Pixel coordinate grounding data
--------------------------------

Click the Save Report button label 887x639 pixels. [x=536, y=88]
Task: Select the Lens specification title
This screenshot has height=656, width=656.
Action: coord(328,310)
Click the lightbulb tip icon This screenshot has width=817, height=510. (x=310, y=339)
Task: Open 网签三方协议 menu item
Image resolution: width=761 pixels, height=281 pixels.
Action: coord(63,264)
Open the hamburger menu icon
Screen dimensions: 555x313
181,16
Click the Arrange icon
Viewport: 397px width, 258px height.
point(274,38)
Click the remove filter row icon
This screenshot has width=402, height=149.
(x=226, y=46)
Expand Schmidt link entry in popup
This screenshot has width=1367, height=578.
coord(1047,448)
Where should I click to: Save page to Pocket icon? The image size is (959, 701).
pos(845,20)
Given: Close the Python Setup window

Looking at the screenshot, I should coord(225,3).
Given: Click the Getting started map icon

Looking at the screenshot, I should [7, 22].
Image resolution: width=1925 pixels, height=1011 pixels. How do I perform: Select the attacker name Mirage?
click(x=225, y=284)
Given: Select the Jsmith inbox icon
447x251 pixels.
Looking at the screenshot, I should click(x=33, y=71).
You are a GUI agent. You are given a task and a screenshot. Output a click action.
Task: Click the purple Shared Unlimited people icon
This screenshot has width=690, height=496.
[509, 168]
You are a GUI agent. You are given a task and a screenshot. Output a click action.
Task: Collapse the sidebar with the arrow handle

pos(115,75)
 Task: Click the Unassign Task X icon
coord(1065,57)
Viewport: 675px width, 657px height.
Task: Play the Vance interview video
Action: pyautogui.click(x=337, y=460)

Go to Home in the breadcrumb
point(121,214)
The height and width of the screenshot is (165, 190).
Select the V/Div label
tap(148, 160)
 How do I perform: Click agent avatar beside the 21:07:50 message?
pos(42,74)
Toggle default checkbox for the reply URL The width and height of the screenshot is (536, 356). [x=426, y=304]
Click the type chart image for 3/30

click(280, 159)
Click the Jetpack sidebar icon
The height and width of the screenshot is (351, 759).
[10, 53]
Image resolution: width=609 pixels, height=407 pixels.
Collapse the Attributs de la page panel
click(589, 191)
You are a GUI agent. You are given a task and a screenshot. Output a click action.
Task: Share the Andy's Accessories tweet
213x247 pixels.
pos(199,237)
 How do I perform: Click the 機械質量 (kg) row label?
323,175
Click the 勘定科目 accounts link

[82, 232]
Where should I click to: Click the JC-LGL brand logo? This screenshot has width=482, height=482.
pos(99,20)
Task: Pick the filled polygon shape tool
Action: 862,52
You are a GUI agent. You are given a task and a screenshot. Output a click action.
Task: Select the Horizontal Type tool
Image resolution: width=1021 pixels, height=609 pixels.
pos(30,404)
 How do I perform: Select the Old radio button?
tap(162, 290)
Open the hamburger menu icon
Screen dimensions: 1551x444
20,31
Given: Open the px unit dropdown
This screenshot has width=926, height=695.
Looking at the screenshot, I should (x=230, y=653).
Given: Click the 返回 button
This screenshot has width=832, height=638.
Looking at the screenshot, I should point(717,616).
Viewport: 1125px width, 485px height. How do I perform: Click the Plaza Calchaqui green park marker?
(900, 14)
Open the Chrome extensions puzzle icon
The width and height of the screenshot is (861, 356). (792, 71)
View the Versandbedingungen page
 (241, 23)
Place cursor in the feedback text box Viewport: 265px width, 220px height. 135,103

--------------------------------

Problem to work on:
Could each line above be retyped exactly?

Problem solution:
Click the Save Report button label 887x639 pixels. [x=536, y=88]
Task: Select the Lens specification title
This screenshot has height=656, width=656.
Action: coord(328,310)
Click the lightbulb tip icon This screenshot has width=817, height=510. (x=310, y=339)
Task: Open 网签三方协议 menu item
Image resolution: width=761 pixels, height=281 pixels.
Action: coord(63,264)
Open the hamburger menu icon
Screen dimensions: 555x313
181,16
Click the Arrange icon
Viewport: 397px width, 258px height.
point(274,38)
Click the remove filter row icon
This screenshot has width=402, height=149.
(x=226, y=46)
Expand Schmidt link entry in popup
This screenshot has width=1367, height=578.
coord(1047,448)
Where should I click to: Save page to Pocket icon? The image size is (959, 701).
pos(845,20)
Given: Close the Python Setup window

Looking at the screenshot, I should coord(225,3).
Given: Click the Getting started map icon

Looking at the screenshot, I should [7, 22].
Image resolution: width=1925 pixels, height=1011 pixels. How do I perform: Select the attacker name Mirage?
click(x=225, y=284)
Given: Select the Jsmith inbox icon
447x251 pixels.
Looking at the screenshot, I should click(x=33, y=71).
You are a GUI agent. You are given a task and a screenshot. Output a click action.
Task: Click the purple Shared Unlimited people icon
This screenshot has width=690, height=496.
[509, 168]
You are a GUI agent. You are given a task and a screenshot. Output a click action.
Task: Collapse the sidebar with the arrow handle

pos(115,75)
 Task: Click the Unassign Task X icon
coord(1065,57)
Viewport: 675px width, 657px height.
Task: Play the Vance interview video
Action: pyautogui.click(x=337, y=460)

Go to Home in the breadcrumb
point(121,214)
The height and width of the screenshot is (165, 190).
Select the V/Div label
tap(148, 160)
 How do I perform: Click agent avatar beside the 21:07:50 message?
pos(42,74)
Toggle default checkbox for the reply URL The width and height of the screenshot is (536, 356). [x=426, y=304]
Click the type chart image for 3/30

click(280, 159)
Click the Jetpack sidebar icon
The height and width of the screenshot is (351, 759).
[10, 53]
Image resolution: width=609 pixels, height=407 pixels.
Collapse the Attributs de la page panel
click(589, 191)
You are a GUI agent. You are given a task and a screenshot. Output a click action.
Task: Share the Andy's Accessories tweet
213x247 pixels.
pos(199,237)
 How do I perform: Click the 機械質量 (kg) row label?
323,175
Click the 勘定科目 accounts link

[82, 232]
Where should I click to: Click the JC-LGL brand logo? This screenshot has width=482, height=482.
pos(99,20)
Task: Pick the filled polygon shape tool
Action: 862,52
You are a GUI agent. You are given a task and a screenshot. Output a click action.
Task: Select the Horizontal Type tool
Image resolution: width=1021 pixels, height=609 pixels.
pos(30,404)
 How do I perform: Select the Old radio button?
tap(162, 290)
Open the hamburger menu icon
Screen dimensions: 1551x444
20,31
Given: Open the px unit dropdown
This screenshot has width=926, height=695.
Looking at the screenshot, I should (x=230, y=653).
Given: Click the 返回 button
This screenshot has width=832, height=638.
Looking at the screenshot, I should point(717,616).
Viewport: 1125px width, 485px height. How do I perform: Click the Plaza Calchaqui green park marker?
(900, 14)
Open the Chrome extensions puzzle icon
The width and height of the screenshot is (861, 356). (792, 71)
View the Versandbedingungen page
 (241, 23)
Place cursor in the feedback text box Viewport: 265px width, 220px height. 135,103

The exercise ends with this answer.